Work request:
For this exercise, output exactly and only the lines running from the one with "This screenshot has height=286, width=366." through the final line of the data below, without pictures.

Task data:
———
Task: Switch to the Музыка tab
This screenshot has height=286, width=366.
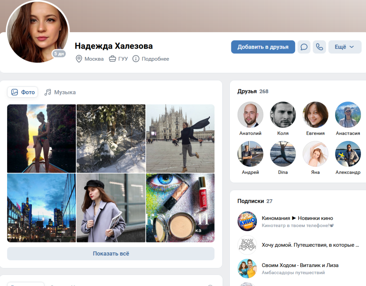Action: pyautogui.click(x=60, y=92)
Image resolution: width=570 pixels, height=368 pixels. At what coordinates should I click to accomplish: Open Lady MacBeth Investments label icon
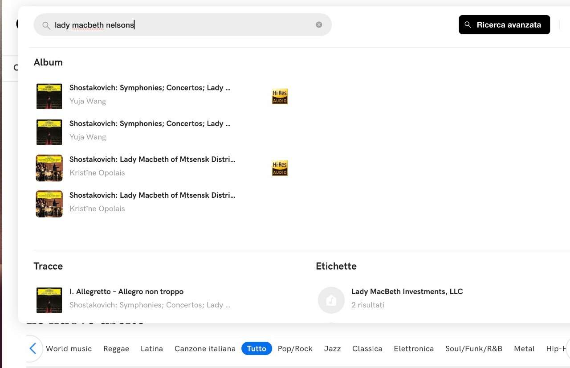tap(331, 300)
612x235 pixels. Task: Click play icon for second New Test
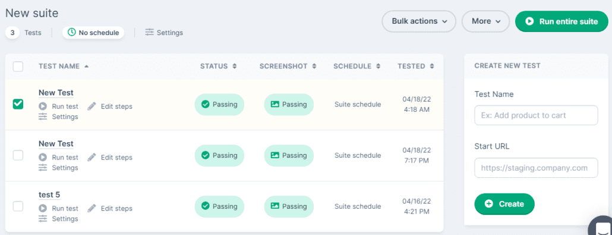[43, 158]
———
Task answer:
This screenshot has height=286, width=366.
Action: pyautogui.click(x=60, y=92)
Image resolution: width=570 pixels, height=368 pixels. At what coordinates should I click to accomplish: Open Lady MacBeth Investments label icon
tap(331, 300)
612x235 pixels. Task: Click play icon for second New Test
[43, 158]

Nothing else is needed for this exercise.